June 18, 2015 by Christina Hamlett
The question has long been asked whether Art imitates Life or Life imitates Art. Perhaps a question asked even longer is whether one can actually make a comfortable living in the business of being creative.
Nearly 60 years ago, American artist and photographer Tracy Valleau began taking pictures with his camera. Today over 50 of his works are part of the permanent photography collections of museums and foundations, including the Crocker Art Museum, the Triton Museum of Art and the Tokyo Metropolitan Museum of Photography. His photos have appeared in books and magazines as well as exhibitions and one-man shows. In addition to being an educator in photography at the graduate school of the Academy of Art University, he’s a frequent speaker, photo judge, reviewer and instructor.
“We all know about the proverbial ‘starving artist’ and the truth behind it,” Valleau says. “Earning a living as an artist – and particularly a fine art photographer – is notoriously difficult.”
Yet as the following interview reveals, his passion for the craft hasn’t waned from what it was when he was a young child eager to explore the world through the lens of a camera and to focus on the possibilities of a lifelong career.
--------------------------------------------------
(Exercises to complete)
1: List every museum that the text about Tracy Valleau names as holding his works in its permanent photography collection.
2: Render this sentence from the text about Tracy Valleau in Spanish: "Earning a living as an artist – and particularly a fine art photographer – is notoriously difficult."
3: According to the text about Tracy Valleau, where does he teach photography?

(Raw data)
--------------------------------------------------
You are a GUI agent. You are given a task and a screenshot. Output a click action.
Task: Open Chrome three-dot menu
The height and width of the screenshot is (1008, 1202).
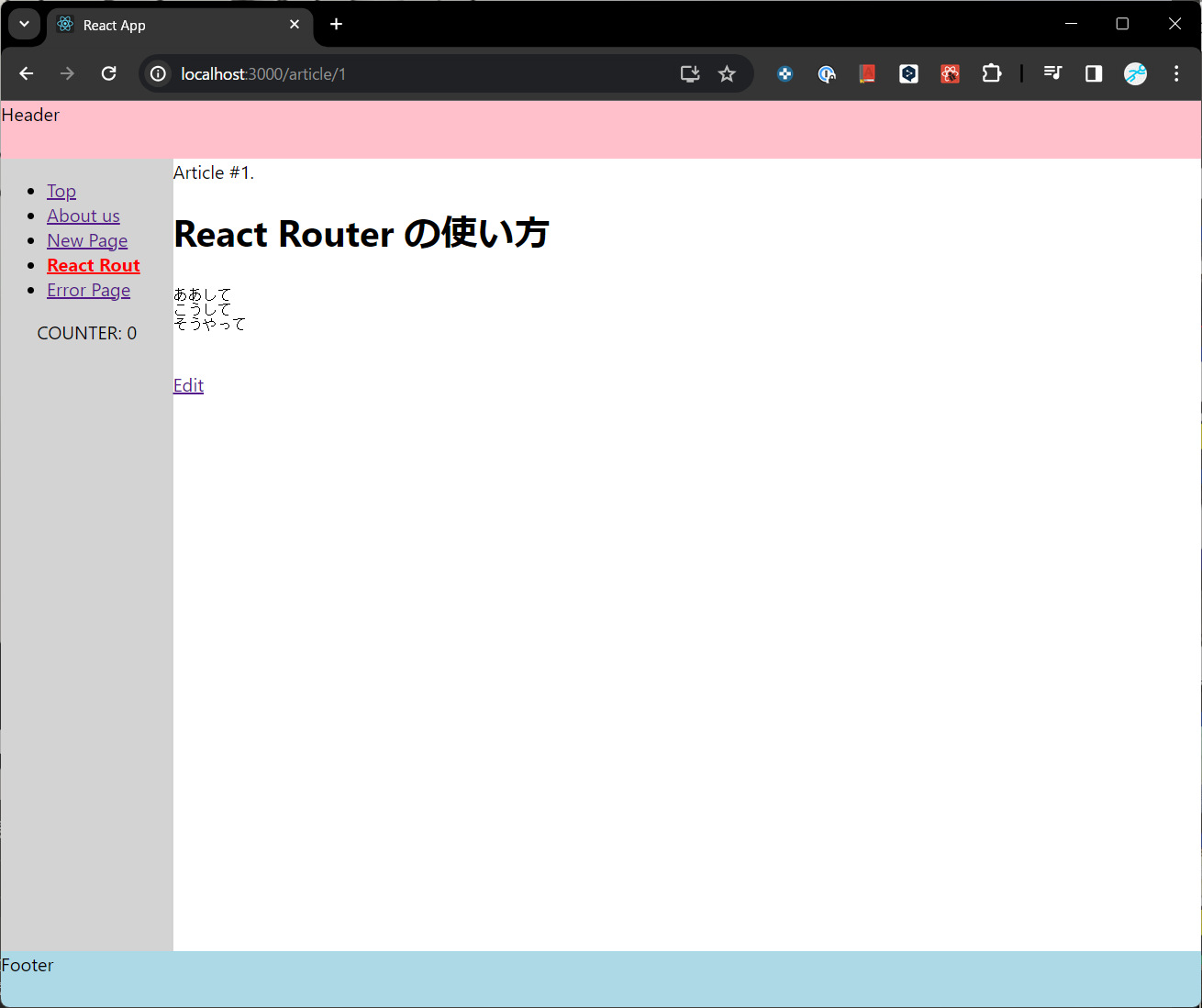[x=1176, y=74]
--------------------------------------------------
(Written answers)
1:
Crocker Art Museum
Triton Museum of Art
Tokyo Metropolitan Museum of Photography

2: Ganarse la vida como artista, y en particular como fotógrafo de bellas artes, es notoriamente difícil.

3: At the graduate school of the Academy of Art University.